The "eat local" fallacy

There is a growing movement in the west to eat locally-produced food (grown within, say, 100 miles of your location) on the grounds that it is allegedly better for the environment. Here (via Andrew Sullivan) is an excellent takedown of that viewpoint, showing that freighting of food contributes negligibly to emission of greenhouse gases, and hothouses in temperate countries are far worse offenders. Sample quote:

Local food production does not always produce fewer greenhouse gas emissions. For example, the 2005 DEFRA study found that British tomato growers emit 2.4 metric tons of carbon dioxide for each ton of tomatoes grown compared to 0.6 tons of carbon dioxide for each ton of Spanish tomatoes. The difference is British tomatoes are produced in heated greenhouses. Another study found that cold storage of British apples produced more carbon dioxide than shipping New Zealand apples by sea to London. In addition, U.K. dairy farmers use twice as much energy to produce a metric ton of milk solids than do New Zealand farmers. Other researchers have determined that Kenyan cut rose growers emit 6 metric tons of carbon dioxide per 12,000 roses compared to the 35 tons of carbon dioxide emitted by their Dutch competitors. Kenyan roses grow in sunny fields whereas Dutch roses grow in heated greenhouses.

Nevertheless, organic food activists in Britain's Soil Association argued for lifting the organic certification from Kenyan food exports because they are brought into Britain on airplanes. Some high-end British retailers have begun slapping a label featuring an airplane on various food products to indicate that they have been air freighted. Kenyan growers cannily responded by launching their own "Grown Under the Sun" label, pointing out that their agricultural production methods emit far less greenhouse gases than many crops grown in Britain do.

A die-hard response to the above studies would be: Don't eat either British or Spanish tomatoes out of season; don't cold store apples, dry them in the sun instead; don't ever eat dairy products; and give your true love a bouquet of in-season root vegetables for Valentine's Day...


However, they only peripherally touch on how this issue relates to food production in developing countries. Here is a key issue that has always bothered me -- in India, where we have practically non-existent cold storage and food freighting facilities, produce rots rapidly, and a good crop is paradoxically bad news for the farmers. Year after year we read of the throwaway prices at which farmers are forced to sell their mangoes, tomatoes, onions, or whatever it is; and of course, at times of scarcity prices shoot through the roof. Those mangoes would be welcomed in temperate countries (or, indeed, in other parts of India where the glut didn't happen), but there is no way to get them from one place to another without rotting.

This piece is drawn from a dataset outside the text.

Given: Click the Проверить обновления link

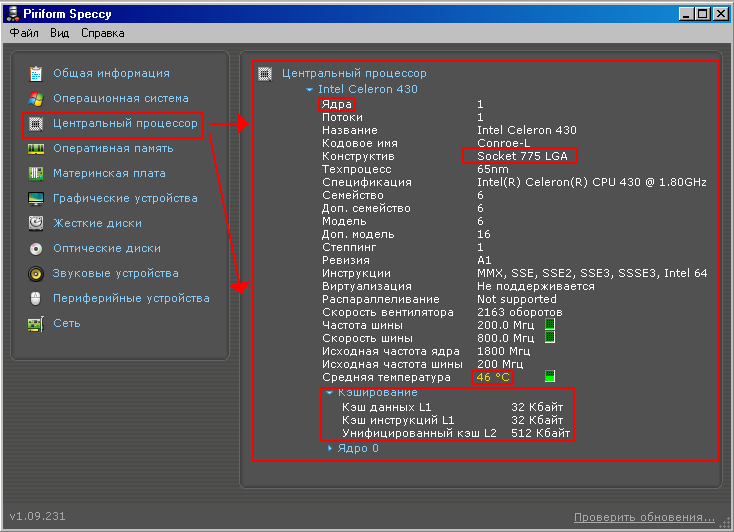Looking at the screenshot, I should pos(644,517).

It is undeniable that produce tastes best when fresh, but cold-stored vegetables and fruits are better than none at all. Food miles are enforced on us by our lack of infrastructure, and it seems obvious to me that they are bad both for our farmers and for our consumers.

4 comments:

gaddeswarup said...

Nice write up. Off and on, I have been enquiring about cold storage facilities in India. While still inadequate, it seems to be developing for several years. This
http://india.gov.in/outerwin.htm?id=http://agmarknet.nic.in/coldstorage.htm
gives a list statewise.

km said...

Mexican mangoes are...blah. That said, local tomatoes rock and fresh strawberries can be sour as hell. (But Farmers' Markets are still lot of fun.)

Space Bar said...

This probably makes me a card-carrying hippie, but i think there's a lot of sense in eating seasonal.

also consider: the more local the consumption of produce, the more limited any health-related damage. melamine milk, for instance. avian flu. etc. etc.

Rahul Siddharthan said...

spacebar - actually when I grew up in the north, "fresh" milk was routinely adulterated (with some peculiar concoction of oil, detergent etc that had a milk-like consistency). Whether it was as bad as melamine I don't know but it was certainly not good. And while the government-supplied milk (DMS, Mother Dairy) was probably not adulterated with such things, it was generally watered down. I don't know what things are like today.

Local produce may also be rich in pesticides. Those New Zealand apples are probably safer...

But I am more concerned with farmers who are left to the vagaries of the local market. We can live without off-season mangoes, but they can't live without getting a good price for their mangoes -- and they would get an excellent price if they were allowed to. The point of expanding the market is not just to give consumers more choice: it is to cushion producers from the impact of such fluctuations.